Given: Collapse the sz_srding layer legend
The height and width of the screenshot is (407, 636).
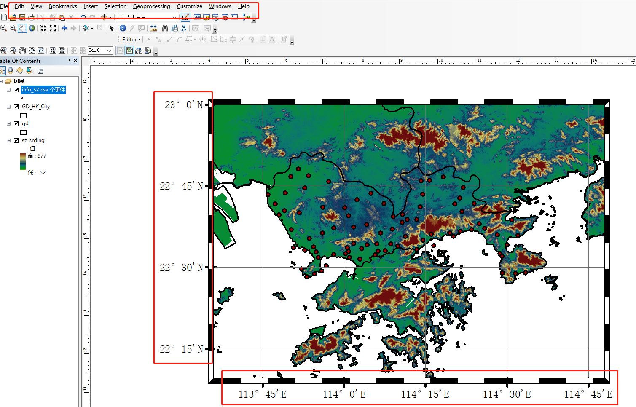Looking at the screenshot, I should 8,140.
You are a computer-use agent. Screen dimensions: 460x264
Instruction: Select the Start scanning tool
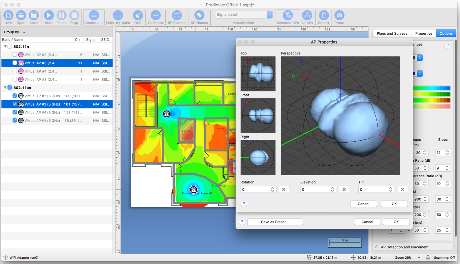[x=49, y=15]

---

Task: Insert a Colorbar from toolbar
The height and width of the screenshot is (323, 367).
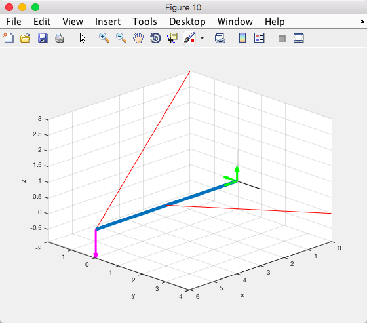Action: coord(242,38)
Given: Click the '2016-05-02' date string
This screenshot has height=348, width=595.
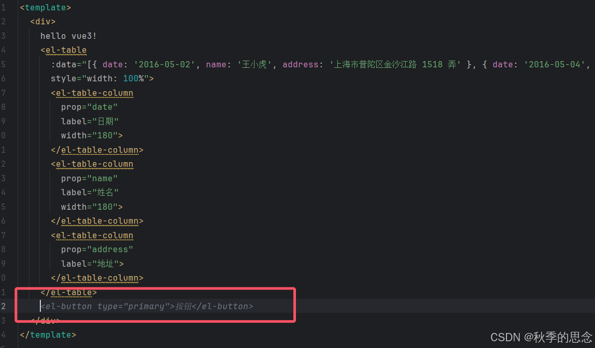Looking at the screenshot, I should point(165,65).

▶ [Action item]: Search the entries for the word "Given". Copy every line where it occurs.

▶ [Answer area]:
Given: Collapse the sz_srding layer legend
Given: Click the '2016-05-02' date string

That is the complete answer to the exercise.